Le gouvernement Meloni s'efforce d'ériger la notion de « sécurité » en principe politique fondamental. Le décret-loi 48/2025 en constitue le cœur, traitant désormais les manifestations pacifiques, la résistance passive et les blocages routiers et ferroviaires comme des infractions pénales potentielles. Ce changement marque un glissement de l'espace public, passant d'un lieu de consultation à un espace de contrôle où la protestation est considérée – de par la loi – comme un trouble à l'ordre public. Parallèlement, l'octroi d'une protection financière et juridique aux forces de l'ordre (par exemple, le droit à 10 000 € de frais de défense) illustre l'objectif de cette législation : le gouvernement place la police sous une protection excessive et en fait un groupe privilégié, exempté de toute considération légale. Dans le contexte de l'« urgence européenne », le gouvernement italien, utilisant un vocabulaire commun comme stratégie politique, notamment en temps de crise (politique, économique et internationale), permet à Meloni d'accélérer le processus décisionnel et de court-circuiter la consultation.
L'Italie, cependant, ne fait pas exception, mais illustre plutôt la tendance. Le rapport annuel sur l'état de droit de cette année a constaté une augmentation des restrictions aux manifestations dans tous les États – allant des interdictions préventives aux violences disproportionnées et aux réformes législatives punitives. En Allemagne, une interdiction générale temporaire des manifestations pro-palestiniennes a été imposée à Berlin ; en Estonie, la police a interdit une manifestation qui a ensuite été jugée illégale ; en Belgique, des amendes et des sanctions administratives ont été infligées pour la simple possession d'un drapeau palestinien, tandis qu'en Hongrie, désormais reconnue comme l'expérience européenne des pratiques autoritaires, 15 tentatives d'organisation de manifestations ont été successivement interdites au nom de la « sécurité publique ». Bien que l'Italie ne soit pas la seule à appliquer ces pratiques, elle n'est heureusement pas le seul pays à réagir à ces restrictions. Le conflit social en Europe crée un paradoxe : alors que les gouvernements restreignent de plus en plus le droit de manifester, la mobilisation sociale non seulement se poursuit, mais s'amplifie. L'Europe traverse une période de « régression démocratique, mais aussi de forte résistance » . et la solidarité avec Gaza a donné lieu à une «vaste vague» d’activisme, souvent confrontée à une «forte répression».

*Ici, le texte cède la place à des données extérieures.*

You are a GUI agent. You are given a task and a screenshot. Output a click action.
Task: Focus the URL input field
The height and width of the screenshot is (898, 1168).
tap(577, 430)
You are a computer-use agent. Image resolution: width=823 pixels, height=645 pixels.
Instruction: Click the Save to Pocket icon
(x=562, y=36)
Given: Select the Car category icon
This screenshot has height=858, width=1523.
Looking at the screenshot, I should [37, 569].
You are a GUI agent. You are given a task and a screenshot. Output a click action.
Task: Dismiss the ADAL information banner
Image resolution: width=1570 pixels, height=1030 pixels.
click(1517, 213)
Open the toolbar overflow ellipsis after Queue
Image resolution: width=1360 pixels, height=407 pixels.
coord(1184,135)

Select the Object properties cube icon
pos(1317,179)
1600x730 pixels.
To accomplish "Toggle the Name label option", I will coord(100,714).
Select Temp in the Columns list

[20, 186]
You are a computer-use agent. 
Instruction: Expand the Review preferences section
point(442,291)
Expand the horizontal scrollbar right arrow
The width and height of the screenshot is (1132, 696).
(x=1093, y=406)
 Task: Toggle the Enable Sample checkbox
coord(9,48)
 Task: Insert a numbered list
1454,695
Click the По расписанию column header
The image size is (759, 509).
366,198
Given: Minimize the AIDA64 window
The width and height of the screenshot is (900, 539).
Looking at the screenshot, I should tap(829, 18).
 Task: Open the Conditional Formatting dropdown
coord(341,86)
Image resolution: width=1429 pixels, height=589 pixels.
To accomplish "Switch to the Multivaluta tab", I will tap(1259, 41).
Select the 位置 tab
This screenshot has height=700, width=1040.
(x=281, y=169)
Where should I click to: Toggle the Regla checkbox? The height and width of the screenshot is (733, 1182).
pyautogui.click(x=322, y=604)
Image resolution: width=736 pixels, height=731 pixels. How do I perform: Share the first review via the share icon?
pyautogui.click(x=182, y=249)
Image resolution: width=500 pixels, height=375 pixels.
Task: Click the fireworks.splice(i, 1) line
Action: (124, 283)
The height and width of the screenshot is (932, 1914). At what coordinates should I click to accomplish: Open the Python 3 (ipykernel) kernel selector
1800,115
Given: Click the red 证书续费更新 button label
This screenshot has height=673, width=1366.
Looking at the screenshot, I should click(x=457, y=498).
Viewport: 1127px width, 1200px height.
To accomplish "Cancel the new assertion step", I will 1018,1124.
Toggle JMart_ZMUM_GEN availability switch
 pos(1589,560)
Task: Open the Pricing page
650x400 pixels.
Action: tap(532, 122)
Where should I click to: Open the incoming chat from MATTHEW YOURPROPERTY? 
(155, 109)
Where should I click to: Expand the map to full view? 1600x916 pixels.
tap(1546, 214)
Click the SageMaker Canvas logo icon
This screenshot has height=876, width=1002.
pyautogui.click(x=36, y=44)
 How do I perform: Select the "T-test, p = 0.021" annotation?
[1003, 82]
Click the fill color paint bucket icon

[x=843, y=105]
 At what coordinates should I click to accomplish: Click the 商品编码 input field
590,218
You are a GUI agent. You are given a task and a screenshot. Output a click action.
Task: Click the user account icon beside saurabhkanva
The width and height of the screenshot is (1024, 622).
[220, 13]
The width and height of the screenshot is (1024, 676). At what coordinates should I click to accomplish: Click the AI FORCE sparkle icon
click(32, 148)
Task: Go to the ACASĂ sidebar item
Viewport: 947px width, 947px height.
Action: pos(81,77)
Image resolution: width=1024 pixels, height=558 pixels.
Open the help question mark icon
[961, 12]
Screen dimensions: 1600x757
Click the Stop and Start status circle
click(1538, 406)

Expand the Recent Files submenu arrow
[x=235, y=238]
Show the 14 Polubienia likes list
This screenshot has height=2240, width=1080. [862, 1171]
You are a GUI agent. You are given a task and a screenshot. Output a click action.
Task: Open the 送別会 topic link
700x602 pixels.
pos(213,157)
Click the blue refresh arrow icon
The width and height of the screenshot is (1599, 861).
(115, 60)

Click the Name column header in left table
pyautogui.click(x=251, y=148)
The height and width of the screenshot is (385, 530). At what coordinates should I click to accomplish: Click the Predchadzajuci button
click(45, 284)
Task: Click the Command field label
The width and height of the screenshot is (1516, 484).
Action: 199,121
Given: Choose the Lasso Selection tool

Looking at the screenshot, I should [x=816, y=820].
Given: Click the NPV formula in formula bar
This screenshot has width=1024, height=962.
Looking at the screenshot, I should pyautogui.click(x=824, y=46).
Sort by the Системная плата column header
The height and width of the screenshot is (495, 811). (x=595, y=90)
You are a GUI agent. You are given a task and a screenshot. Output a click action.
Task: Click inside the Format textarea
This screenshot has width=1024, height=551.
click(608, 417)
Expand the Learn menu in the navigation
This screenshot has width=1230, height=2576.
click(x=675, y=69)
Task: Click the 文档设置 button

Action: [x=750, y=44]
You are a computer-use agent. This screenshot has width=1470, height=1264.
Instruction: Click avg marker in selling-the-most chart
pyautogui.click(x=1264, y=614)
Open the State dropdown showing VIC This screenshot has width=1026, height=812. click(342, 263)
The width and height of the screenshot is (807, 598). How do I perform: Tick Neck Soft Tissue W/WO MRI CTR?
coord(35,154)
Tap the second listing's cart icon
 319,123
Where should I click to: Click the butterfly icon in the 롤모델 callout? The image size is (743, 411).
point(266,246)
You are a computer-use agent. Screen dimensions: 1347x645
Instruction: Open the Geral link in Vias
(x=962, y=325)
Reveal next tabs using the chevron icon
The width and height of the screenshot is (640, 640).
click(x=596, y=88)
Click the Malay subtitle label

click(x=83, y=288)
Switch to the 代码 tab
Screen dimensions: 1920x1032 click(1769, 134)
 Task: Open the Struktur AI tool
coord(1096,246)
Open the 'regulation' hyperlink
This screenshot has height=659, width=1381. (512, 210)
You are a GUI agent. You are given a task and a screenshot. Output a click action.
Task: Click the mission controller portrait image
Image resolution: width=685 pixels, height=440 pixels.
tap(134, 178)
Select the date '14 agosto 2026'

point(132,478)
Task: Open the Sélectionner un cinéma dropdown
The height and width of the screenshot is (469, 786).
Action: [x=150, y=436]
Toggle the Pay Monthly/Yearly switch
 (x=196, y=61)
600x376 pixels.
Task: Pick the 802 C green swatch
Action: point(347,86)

Les manifestations n'ont peut-être pas empêché le génocide, par exemple, et il n'incombe pas aux manifestants – mais aux gouvernements – d'exercer un contrôle et de faire respecter le droit international, plutôt que de restreindre les revendications et leurs modalités d'expression. Ces actions ont changé quelque chose de plus profond : la manière dont les citoyens ordinaires s'engagent en politique, sous le coup de l'émotion, et se réapproprient la responsabilité démocratique. La voix de la rue continue de se faire entendre, ce qui rend la démocratie et ses mécanismes pertinents et actifs, malgré les réactions à sa dégradation, cette dernière étant davantage le fait de ceux qui souhaitent la corrompre que de ceux qui la défendent.